The Journal article provides few technical details behind what they found, so here’s a bit more about what I think they’re reporting.

The content of a Facebook application, for example FarmVille, is loaded within an iframe on the Facebook page. An iframe essentially embeds one webpage (FarmVille) inside another (Facebook). This means that as you play FarmVille, your browser location bar will show http://apps.facebook.com/onthefarm, but the iframe content is actually controlled by the application developer, in this case by farmville.com.

The content loaded by farmville.com in the iframe contains the game alongside third party advertisements. When your browser goes to fetch the advertisement, it automatically forwards to the third party advertiser “referer” information—that is, the URL of the current page that’s loading the ad. For FarmVille, the URL referer that’s sent will look something like:

http://fb-tc-2.farmville.com/flash.php?…fb_sig_user=[User’s Facebook ID]…

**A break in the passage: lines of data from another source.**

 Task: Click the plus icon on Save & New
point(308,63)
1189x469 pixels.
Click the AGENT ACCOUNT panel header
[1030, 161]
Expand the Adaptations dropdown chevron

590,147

And there’s the issue. Because of the way Zynga (the makers of FarmVille) crafts some of its URLs to include the user’s Facebook ID, the browser will forward this identifying information on to third parties. I confirmed yesterday evening that using FarmVille does indeed transmit my Facebook ID to a few third parties, including Doubleclick, Interclick and socialvi.be.

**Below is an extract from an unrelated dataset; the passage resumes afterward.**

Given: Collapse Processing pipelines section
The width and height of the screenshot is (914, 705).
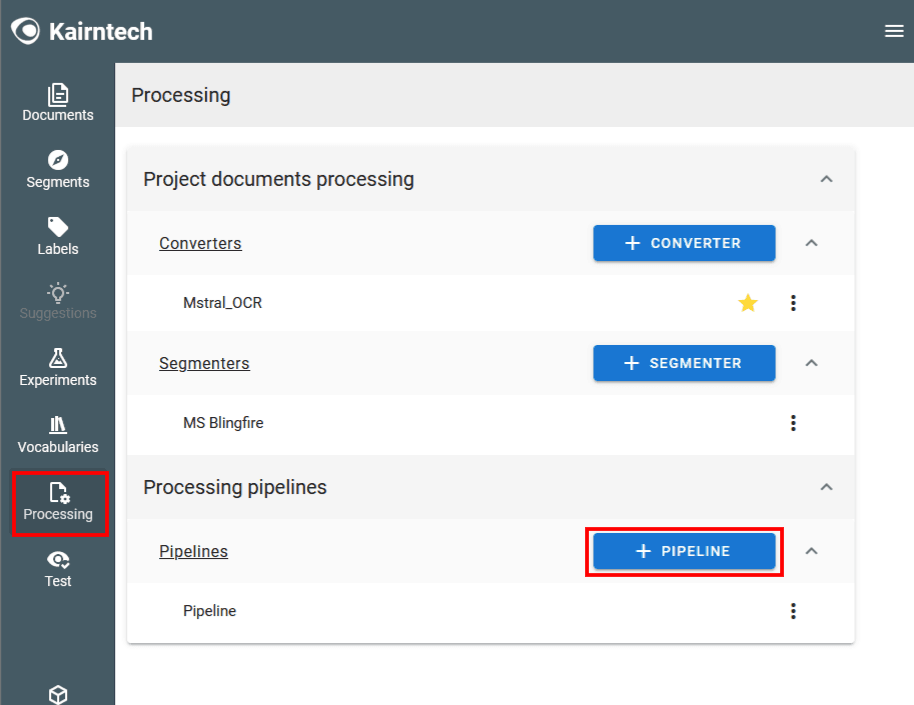Looking at the screenshot, I should [826, 488].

Facebook policy prohibits application developers from passing this information to advertising networks and other third parties. In addition, Zynga’s privacy policy promises that “Zynga does not provide any Personally Identifiable Information to third-party advertising companies.”

But evidence clearly indicates otherwise.

What can be done about this? First, application developers like Zynga can simply stop including the user’s Facebook ID in the HTTP GET arguments, or they can place a “#” mark before the sensitive information in the URL so browsers don’t transmit this information automatically to third parties.

Second, Facebook can implement a proxy scheme, as proposed by Adrienne Felt more than two years ago, where applications would not receive real Facebook IDs but rather random placeholder IDs that are unique for each application. Then, application developers can be free do whatever they want with the placeholder IDs, since they can no longer be linked back to real user names.

Third, browser vendors can give users easier and better control over when HTTP referer information is sent. As Chris Soghoian recently pointed out, browser vendors currently don’t make these controls very accessible to users, if at all. This isn’t a direct solution to the problem but it could help. You could imagine a privacy-enhancing opt-in browser feature that turns off the referer header in all cross-domain situations.

Some may argue that this leak, whether inadvertent or not, is relatively innocuous. But allowing advertisers and other third parties to easily and definitively correlate a real name with an otherwise “anonymous” IP address, cookie, or profile is a dangerous path forward for privacy. At the very least, Facebook and app developers need to be clear with users about their privacy rights and comply with their own stated policies.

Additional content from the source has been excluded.